**What you have to do**: Copy exactly the lines from the one containing "You are a GUI" through the last line of the records below, both included, and leave out the pictures.

**Entries shown**:
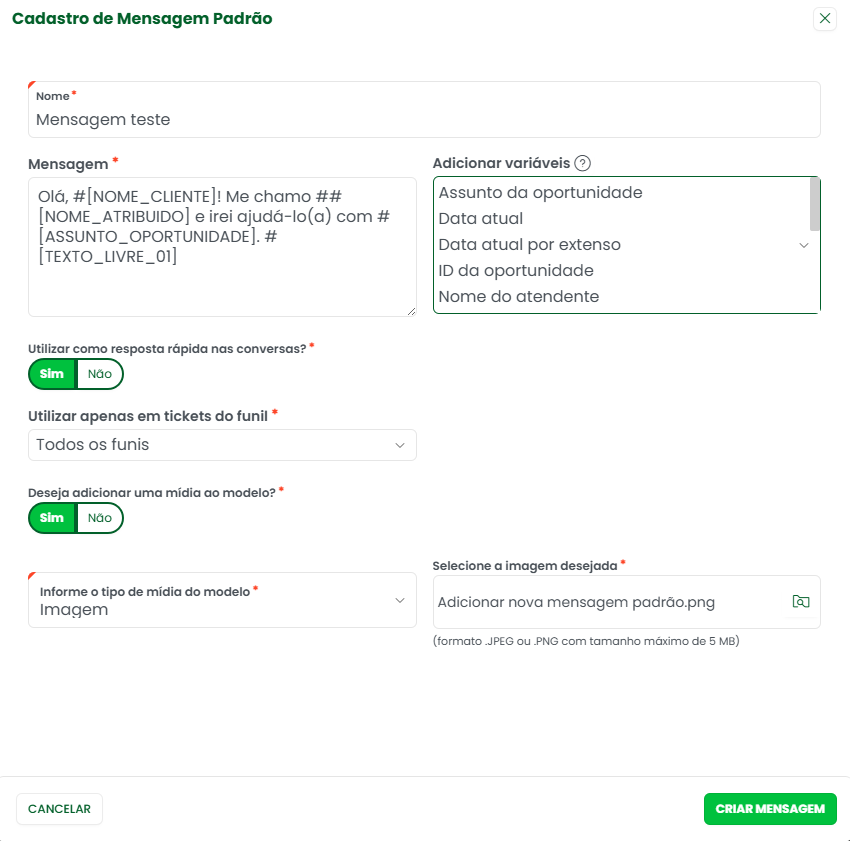Close the Cadastro de Mensagem Padrão dialog
This screenshot has height=841, width=850.
tap(825, 18)
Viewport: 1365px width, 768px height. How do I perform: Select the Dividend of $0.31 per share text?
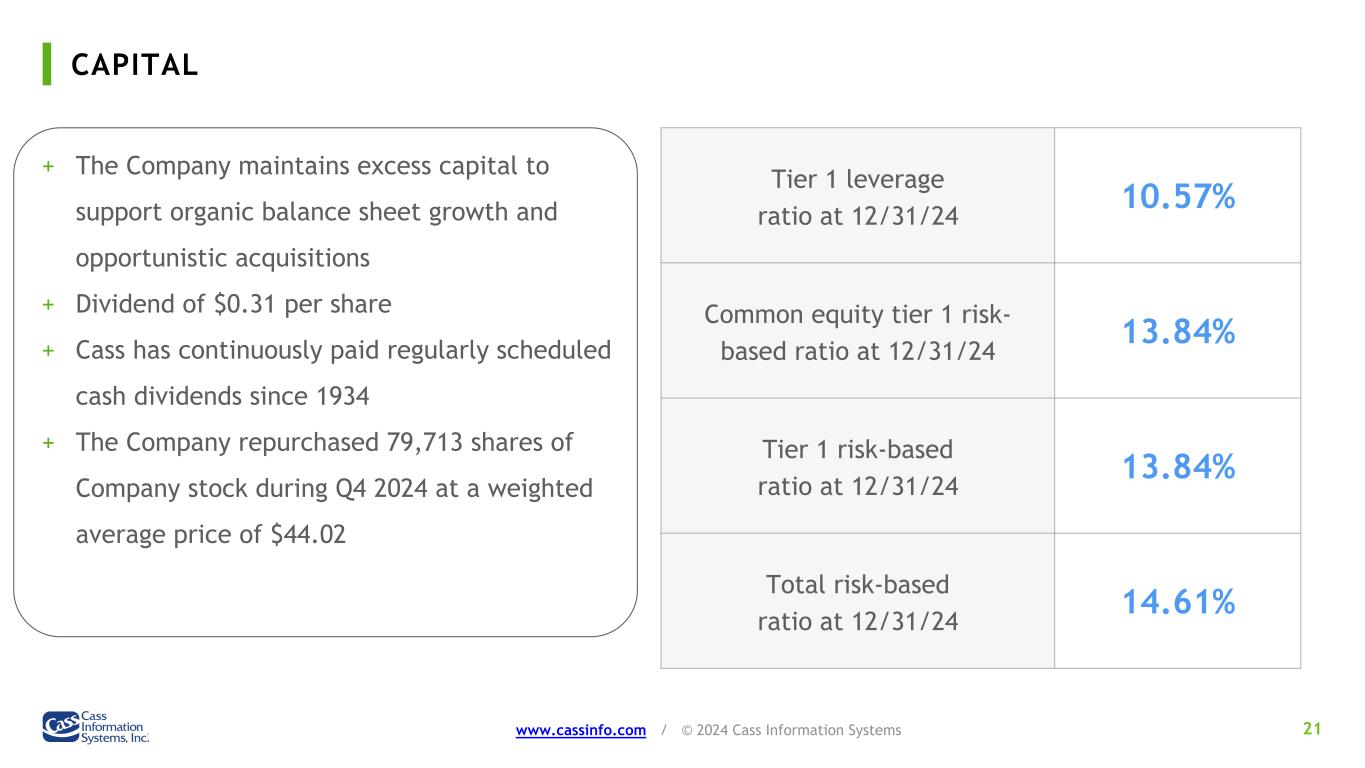tap(233, 304)
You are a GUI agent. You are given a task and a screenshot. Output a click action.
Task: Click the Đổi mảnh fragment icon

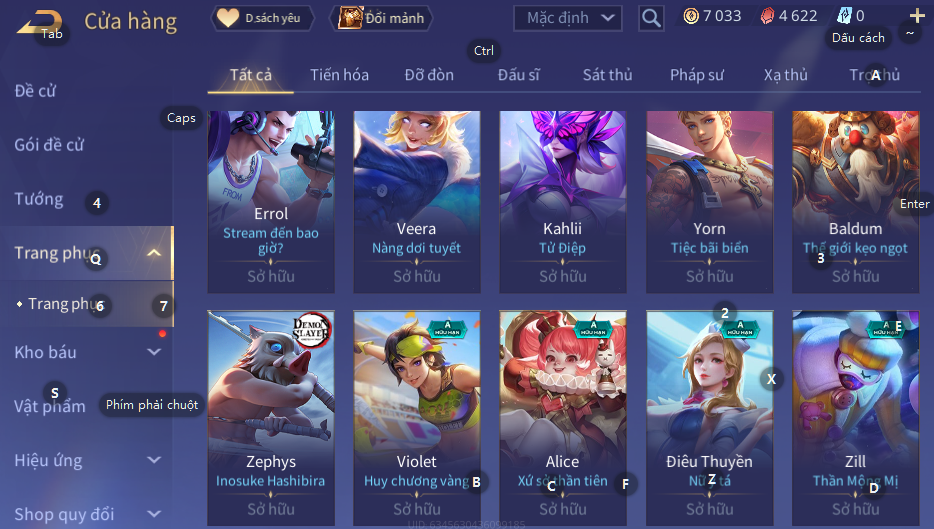pos(350,18)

**Result of the task**:
You are a GUI agent. You are given a task and a screenshot. Output a click action.
Task: Click the Đổi mảnh fragment icon

pos(350,18)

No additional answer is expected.